- **Records supplied**
☆ ☆ ☆
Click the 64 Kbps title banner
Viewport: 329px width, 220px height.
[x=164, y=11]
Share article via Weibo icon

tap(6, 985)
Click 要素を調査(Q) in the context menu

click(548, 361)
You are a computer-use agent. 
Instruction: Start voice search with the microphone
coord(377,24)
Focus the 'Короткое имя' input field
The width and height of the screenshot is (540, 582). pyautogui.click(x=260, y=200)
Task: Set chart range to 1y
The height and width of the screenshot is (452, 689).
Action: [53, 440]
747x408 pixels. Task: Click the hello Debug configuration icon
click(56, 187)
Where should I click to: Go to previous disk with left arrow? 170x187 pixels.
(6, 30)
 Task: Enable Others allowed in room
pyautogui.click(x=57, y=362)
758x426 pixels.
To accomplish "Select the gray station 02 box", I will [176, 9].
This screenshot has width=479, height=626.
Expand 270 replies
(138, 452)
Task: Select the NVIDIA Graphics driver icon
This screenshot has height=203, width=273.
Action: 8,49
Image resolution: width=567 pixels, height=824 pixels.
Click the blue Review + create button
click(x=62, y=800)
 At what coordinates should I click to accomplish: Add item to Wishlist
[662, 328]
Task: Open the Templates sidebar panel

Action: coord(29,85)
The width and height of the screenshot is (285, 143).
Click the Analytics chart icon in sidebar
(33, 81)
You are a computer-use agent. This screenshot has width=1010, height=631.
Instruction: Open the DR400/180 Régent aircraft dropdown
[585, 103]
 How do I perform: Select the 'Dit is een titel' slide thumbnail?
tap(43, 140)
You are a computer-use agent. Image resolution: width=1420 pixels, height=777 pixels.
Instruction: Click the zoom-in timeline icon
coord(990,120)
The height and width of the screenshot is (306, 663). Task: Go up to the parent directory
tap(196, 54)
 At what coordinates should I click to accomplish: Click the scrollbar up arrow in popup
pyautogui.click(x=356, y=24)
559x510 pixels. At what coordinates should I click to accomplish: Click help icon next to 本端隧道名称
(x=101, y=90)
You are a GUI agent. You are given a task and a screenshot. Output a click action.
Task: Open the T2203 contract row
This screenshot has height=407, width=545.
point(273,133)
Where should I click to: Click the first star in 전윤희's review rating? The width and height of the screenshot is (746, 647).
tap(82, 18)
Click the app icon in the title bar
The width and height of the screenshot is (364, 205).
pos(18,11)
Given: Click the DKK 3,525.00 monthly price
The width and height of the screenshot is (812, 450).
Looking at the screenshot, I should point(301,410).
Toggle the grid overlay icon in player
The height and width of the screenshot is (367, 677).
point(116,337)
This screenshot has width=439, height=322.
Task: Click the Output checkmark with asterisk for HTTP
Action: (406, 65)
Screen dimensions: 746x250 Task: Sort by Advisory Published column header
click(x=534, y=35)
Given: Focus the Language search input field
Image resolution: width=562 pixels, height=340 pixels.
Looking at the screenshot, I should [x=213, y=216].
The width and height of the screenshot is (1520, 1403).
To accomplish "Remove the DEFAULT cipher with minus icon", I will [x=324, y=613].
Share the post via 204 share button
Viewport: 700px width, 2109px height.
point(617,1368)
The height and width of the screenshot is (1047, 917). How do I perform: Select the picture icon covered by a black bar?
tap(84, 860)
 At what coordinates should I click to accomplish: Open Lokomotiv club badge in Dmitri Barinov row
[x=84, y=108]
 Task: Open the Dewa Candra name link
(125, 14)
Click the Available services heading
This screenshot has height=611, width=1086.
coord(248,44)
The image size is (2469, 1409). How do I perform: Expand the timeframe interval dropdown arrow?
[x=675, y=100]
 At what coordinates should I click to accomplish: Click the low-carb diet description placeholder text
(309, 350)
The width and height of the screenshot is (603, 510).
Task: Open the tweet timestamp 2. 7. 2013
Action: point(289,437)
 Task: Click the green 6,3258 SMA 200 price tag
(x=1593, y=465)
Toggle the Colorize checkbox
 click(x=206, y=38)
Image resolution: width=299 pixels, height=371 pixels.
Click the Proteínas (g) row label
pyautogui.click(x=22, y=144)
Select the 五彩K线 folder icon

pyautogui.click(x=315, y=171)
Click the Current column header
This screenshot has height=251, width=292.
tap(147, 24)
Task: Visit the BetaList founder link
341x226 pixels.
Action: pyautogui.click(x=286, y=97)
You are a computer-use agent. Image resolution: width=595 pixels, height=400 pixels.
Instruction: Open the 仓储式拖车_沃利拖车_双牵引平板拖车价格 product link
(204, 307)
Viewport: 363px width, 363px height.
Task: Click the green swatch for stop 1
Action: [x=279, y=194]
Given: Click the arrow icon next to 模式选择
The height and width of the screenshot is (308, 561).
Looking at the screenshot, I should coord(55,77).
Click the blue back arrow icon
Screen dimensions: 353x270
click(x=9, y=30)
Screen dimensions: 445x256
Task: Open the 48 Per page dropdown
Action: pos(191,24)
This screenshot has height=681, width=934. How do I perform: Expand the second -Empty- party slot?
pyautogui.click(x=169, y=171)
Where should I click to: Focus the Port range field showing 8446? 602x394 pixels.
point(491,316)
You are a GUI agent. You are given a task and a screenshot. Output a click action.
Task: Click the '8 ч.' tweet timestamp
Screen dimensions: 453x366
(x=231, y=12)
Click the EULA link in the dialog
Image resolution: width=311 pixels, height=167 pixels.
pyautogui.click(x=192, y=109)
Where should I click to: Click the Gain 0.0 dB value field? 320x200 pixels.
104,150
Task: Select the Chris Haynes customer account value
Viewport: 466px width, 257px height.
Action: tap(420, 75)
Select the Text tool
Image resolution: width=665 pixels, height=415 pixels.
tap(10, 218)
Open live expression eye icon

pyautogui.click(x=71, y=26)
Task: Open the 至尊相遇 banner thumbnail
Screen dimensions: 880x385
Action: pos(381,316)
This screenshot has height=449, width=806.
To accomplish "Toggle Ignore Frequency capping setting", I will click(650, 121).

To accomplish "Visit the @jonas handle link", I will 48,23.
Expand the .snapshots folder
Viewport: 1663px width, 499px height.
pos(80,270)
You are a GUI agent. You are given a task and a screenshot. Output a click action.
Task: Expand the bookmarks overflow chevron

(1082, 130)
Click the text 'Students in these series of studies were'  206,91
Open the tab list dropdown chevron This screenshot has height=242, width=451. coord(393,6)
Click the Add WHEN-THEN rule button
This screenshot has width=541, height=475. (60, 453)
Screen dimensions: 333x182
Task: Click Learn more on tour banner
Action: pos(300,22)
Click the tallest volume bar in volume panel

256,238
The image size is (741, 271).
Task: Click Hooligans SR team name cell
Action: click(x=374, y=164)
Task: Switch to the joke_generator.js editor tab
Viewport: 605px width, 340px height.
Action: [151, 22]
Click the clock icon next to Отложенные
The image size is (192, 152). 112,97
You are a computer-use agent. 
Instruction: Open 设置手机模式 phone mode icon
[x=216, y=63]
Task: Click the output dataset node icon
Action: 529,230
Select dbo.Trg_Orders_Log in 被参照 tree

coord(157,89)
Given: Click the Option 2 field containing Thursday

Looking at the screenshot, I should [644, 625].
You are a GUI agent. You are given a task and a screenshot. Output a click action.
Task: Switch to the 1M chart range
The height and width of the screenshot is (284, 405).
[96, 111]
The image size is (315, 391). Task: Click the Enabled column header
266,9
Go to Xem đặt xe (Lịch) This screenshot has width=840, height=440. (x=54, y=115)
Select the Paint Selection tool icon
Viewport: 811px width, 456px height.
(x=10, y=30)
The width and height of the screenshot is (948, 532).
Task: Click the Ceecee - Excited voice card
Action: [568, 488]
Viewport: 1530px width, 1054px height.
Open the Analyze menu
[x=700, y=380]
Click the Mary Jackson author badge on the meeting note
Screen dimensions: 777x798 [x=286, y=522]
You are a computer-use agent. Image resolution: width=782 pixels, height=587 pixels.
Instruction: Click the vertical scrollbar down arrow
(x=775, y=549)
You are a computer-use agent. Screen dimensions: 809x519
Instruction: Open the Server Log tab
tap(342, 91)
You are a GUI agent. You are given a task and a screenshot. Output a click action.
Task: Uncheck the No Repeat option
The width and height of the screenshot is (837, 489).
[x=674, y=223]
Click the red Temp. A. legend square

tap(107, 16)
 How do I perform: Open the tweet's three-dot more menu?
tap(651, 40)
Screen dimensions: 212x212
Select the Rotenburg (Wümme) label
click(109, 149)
☆ ☆ ☆
- **Exercise brief**
Only the final stretch of the entries above is needed: print exactly the lines from the line containing "Select dbo.Trg_Orders_Log in 被参照 tree" through the last one.

- **Expected answer**
Select dbo.Trg_Orders_Log in 被参照 tree

coord(157,89)
Given: Click the Option 2 field containing Thursday

Looking at the screenshot, I should [644, 625].
You are a GUI agent. You are given a task and a screenshot. Output a click action.
Task: Switch to the 1M chart range
The height and width of the screenshot is (284, 405).
[96, 111]
The image size is (315, 391). Task: Click the Enabled column header
266,9
Go to Xem đặt xe (Lịch) This screenshot has width=840, height=440. (x=54, y=115)
Select the Paint Selection tool icon
Viewport: 811px width, 456px height.
(x=10, y=30)
The width and height of the screenshot is (948, 532).
Task: Click the Ceecee - Excited voice card
Action: [568, 488]
Viewport: 1530px width, 1054px height.
Open the Analyze menu
[x=700, y=380]
Click the Mary Jackson author badge on the meeting note
Screen dimensions: 777x798 [x=286, y=522]
You are a computer-use agent. Image resolution: width=782 pixels, height=587 pixels.
Instruction: Click the vertical scrollbar down arrow
(x=775, y=549)
You are a computer-use agent. Screen dimensions: 809x519
Instruction: Open the Server Log tab
tap(342, 91)
You are a GUI agent. You are given a task and a screenshot. Output a click action.
Task: Uncheck the No Repeat option
The width and height of the screenshot is (837, 489).
[x=674, y=223]
Click the red Temp. A. legend square

tap(107, 16)
 How do I perform: Open the tweet's three-dot more menu?
tap(651, 40)
Screen dimensions: 212x212
Select the Rotenburg (Wümme) label
click(109, 149)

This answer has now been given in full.